Epigenetic aberrations and therapeutic implications in gliomas

Abstract

Almost all cancer cells have multiple epigenetic abnormalities, which combine with genetic changes to affect many cellular processes, including cell proliferation and invasion, by silencing tumor-suppressor genes. In this review, we focus on the epigenetic mechanisms of DNA hypomethylation and CpG island hypermethylation in gliomas. Aberrant hypermethylation in promoter CpG islands has been recognized as a key mechanism involved in the silencing of cancer-associated genes and occurs at genes with diverse functions related to tumorigenesis and tumor progression. Such promoter hypermethylation can modulate the sensitivity of glioblastomas to drugs and radiotherapy. As an example, the methylation of the O6-methylguanine DNA methyltransferase (MGMT) promoter is a specific predictive biomarker of tumor responsiveness to chemotherapy with alkylating agents. Further, we reviewed reports on pyrosequencing - a simple technique for the accurate and quantitative analysis of DNA methylation. We believe that the quantification of MGMT methylation by pyrosequencing might enable the selection of patients who are most likely to benefit from chemotherapy. Finally, we also evaluated the potential of de novo NY-ESO-1, the most immunogenic cancer/testis antigen (CTA) discovered thus far, as an immunotherapy target. The use of potent epigenetics-based therapy for cancer cells might restore the abnormally regulated epigenomes to a more normal state through epigenetic reprogramming. Thus, epigenetic therapy may be a promising and potent treatment for human neoplasia.

Figure 1

Pyrosequencing technology.
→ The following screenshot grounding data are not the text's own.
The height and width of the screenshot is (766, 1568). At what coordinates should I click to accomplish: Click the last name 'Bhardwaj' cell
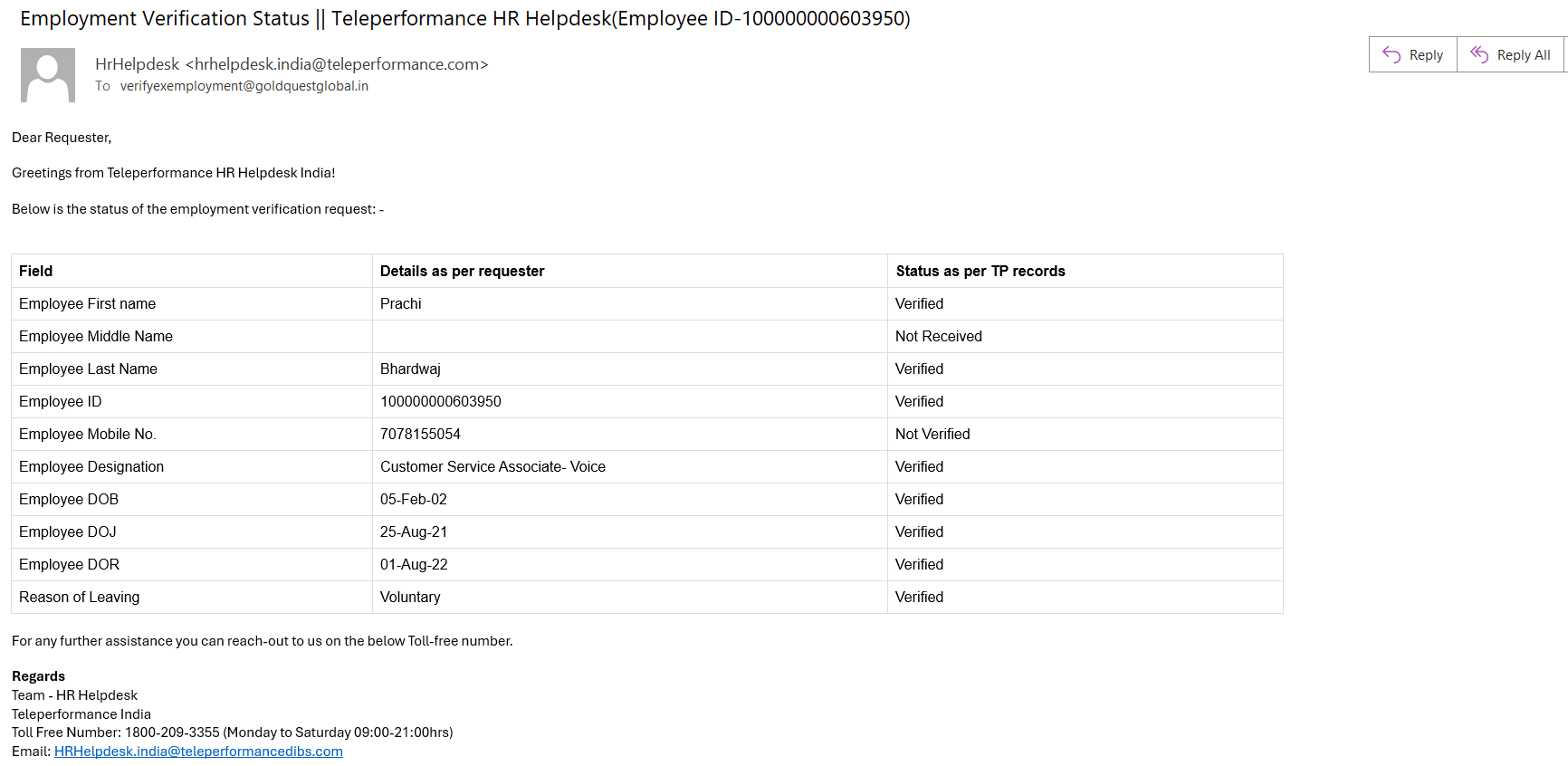coord(410,369)
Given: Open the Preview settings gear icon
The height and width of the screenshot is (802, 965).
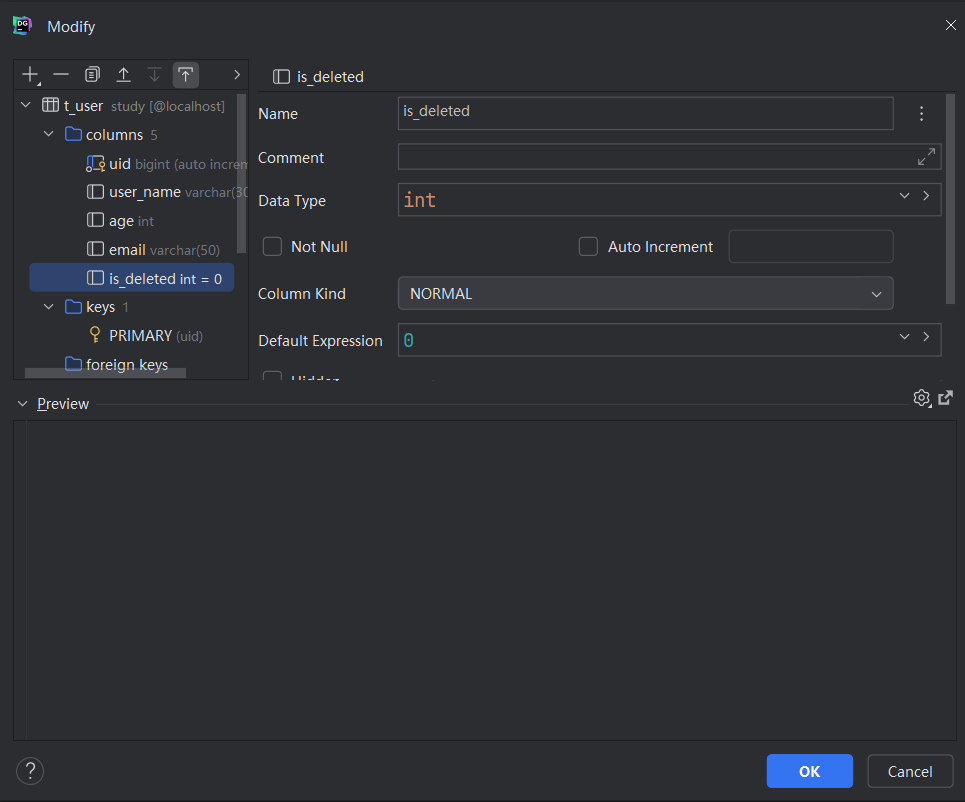Looking at the screenshot, I should point(921,398).
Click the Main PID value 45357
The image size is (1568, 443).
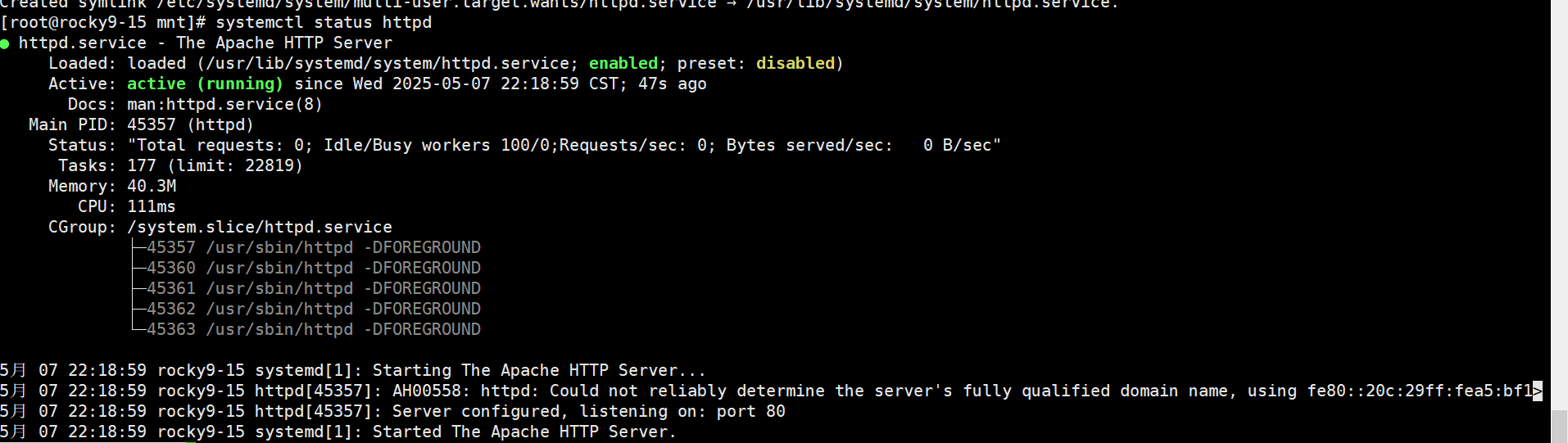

A sequencing primer is hybridized to a single‐stranded, PCR‐amplified DNA template and incubated with a DNA polymerase. Each event of incorporation of a dNTP is accompanied by the release of pyrophosphate (PPi) in a quantity equimolar to the amount of nucleotide incorporated. This PPi is quantitatively converted to ATP by ATP sulfurylase in the presence of adenosine 5′‐phosphosulfate. The ATP thus obtained drives the luciferase‐mediated conversion of luciferin to oxyluciferin, thus generating visible light in amounts proportional to the amount of ATP generated. The light produced in this luciferase‐catalyzed reaction is detected by a charge‐coupled device (CCD) camera and seen as a peak in a pyrogram. Apyrase – a nucleotide‐degrading enzyme – continuously degrades unincorporated dNTPs and excess ATP, during synthesis of the complementary DNA. Gray columns indicate quantified CpG sites.

Figure 2

Methylation status and mRNA expression in glioma cell lines and normal brain cells. Normal brain (NB) cells and the U251nu/nu glioma cells expressed MGMT, as determined by RT‐PCR (upper panel), and contained an unmethylated MGMT promoter, as determined by methylation‐specific PCR (MSP) (middle panel). Pyrosequencing revealed that the methylation levels in NB and U251nu/nu cells were 2% and 3%, respectively (lower panel). MGMT was not expressed in three other glioma cell lines (i.e. AO2, SKMG1, and U251SP), but the level of promoter methylation was very high in these cells (70–85%).

Figure 3

Intratumoral heterogeneity of MGMT expression and pyrosequencing. One part of the tumor showed high MGMT expression with 18% methylation in the nucleus (a,b), as determined by pyrosequencing, whereas a different lesion in the same tumor showed low MGMT expression with 53% methylation (c,d). However, with methylation‐specific PCR (MSP), both these areas were found to be unmethylated. (a,c) Hematoxylin & Eosin stained sections of two different lesions in a single tumor. (b,d) MGMT immunohistochemical stained sections.

Figure 4

A schematic representation of the proposed mechanism underlying histone modifications in the NY‐ESO‐1 promoter. (a) Methylation of lysine 9, moderate methylation of lysine 4, and hypermethylation of the CpG islands caused the formation of a folded chromatin structure, leading to NY‐ESO‐1 gene silencing. (b) 5‐aza‐2′‐deoxycytidine (DAC) dramatically decreases lysine 9 methylation, demethylates the CpG sites, and unfolds the chromatin, thus reactivating gene expression. (c) VPA increases lysine 9 acetylation but has no effect on the methylation of lysine 9 or lysine 4 and does not reverse transcriptional silencing. (d) The combination of DAC and VPA decreases lysine 9 methylation and increases lysine 9 acetylation, but does not affect lysine 4 methylation. This combination unfolds the chromatin to a considerable extent and reactivates gene expression with high efficiency.